Black Medick
- Legume (Fabaceae family):
- Medicago lupulina L.
- EPPO code:
- MEDLU
- Other names:
- Yellow clover, lupuline, luzerne
Species information
- Lifecycle:
- Annual, winter annual or biennial.
- Propagation:
- Reproduces by seed.
- Emergence:
- Seeds germinate in early autumn or spring.
- Habitat:
- Found throughout the province in various types of soils; in cultivated fields it prefers environments with little soil disturbance, therefore is most often found in no-till or minimum till cropping systems.
- Competitiveness:
- Limited Ontario field trials have demonstrated as much as 20% yield losses from moderate to heavy populations.
Identification clues
Seedling
- Cotyldeons:
- Elongated to oblong with a rounded tip and base, stalkless.
- Young leaves:
- The first leaf is entire, broad oval, borne on a long stalk, the following leaves are compound trifoliolate, the central leaflet has a short stalk.
- Mature leaves:
- Alternate, compound trifoliolate leaves with round to wedge-shaped leaflets, each with shallow toothed margins.
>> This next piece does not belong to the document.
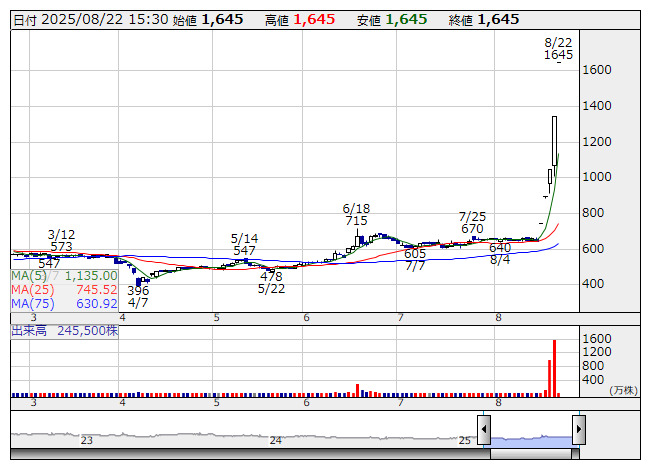The image size is (653, 470).
Task: Click the 終値 closing price value
Action: click(498, 19)
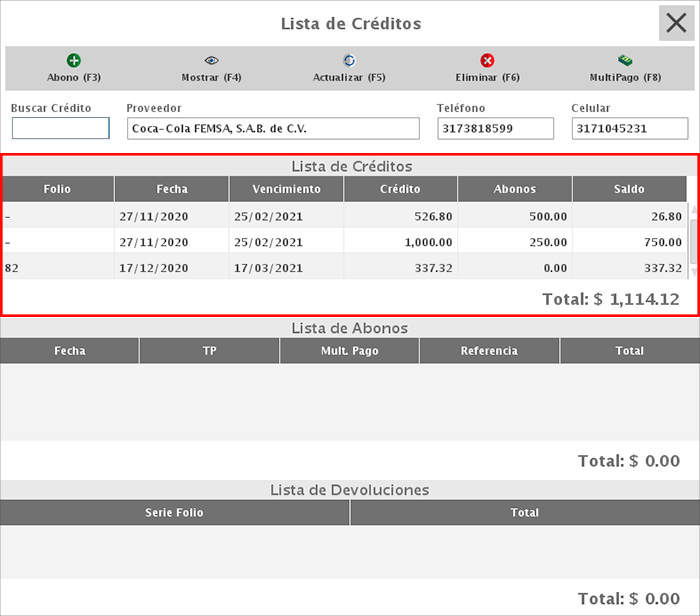Click the Saldo column header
Like its close relative alfalfa, the middle leaflet has a longer stalk than the middle leaflets.
Mature plant
- Stems:
- Wiry, long and prostrate lying on the ground or short, erect and spreading.
- Flowers:
- Individually very small but grouped in dense clover-like, yellow clusters on long stalks; flowers from spring to autumn; seedpods resemble a bundle of small black coils.
- Seeds:
- Kidney-shaped, 1.5–2.5 mm long; orange to orange-brown.
- Roots:
- Taproot with secondary branched roots.
Often mistaken for
I know it's not Woodsorrel because woodsorrel has heart-shaped leaflets and flowers with 5 petals compared to the oval leaflets and round to egg-shaped and clustered flowers of black medick.
I know it's not Clovers because clover species have relatively similar compound leaves, but the center leaflet does not have a longer stalk.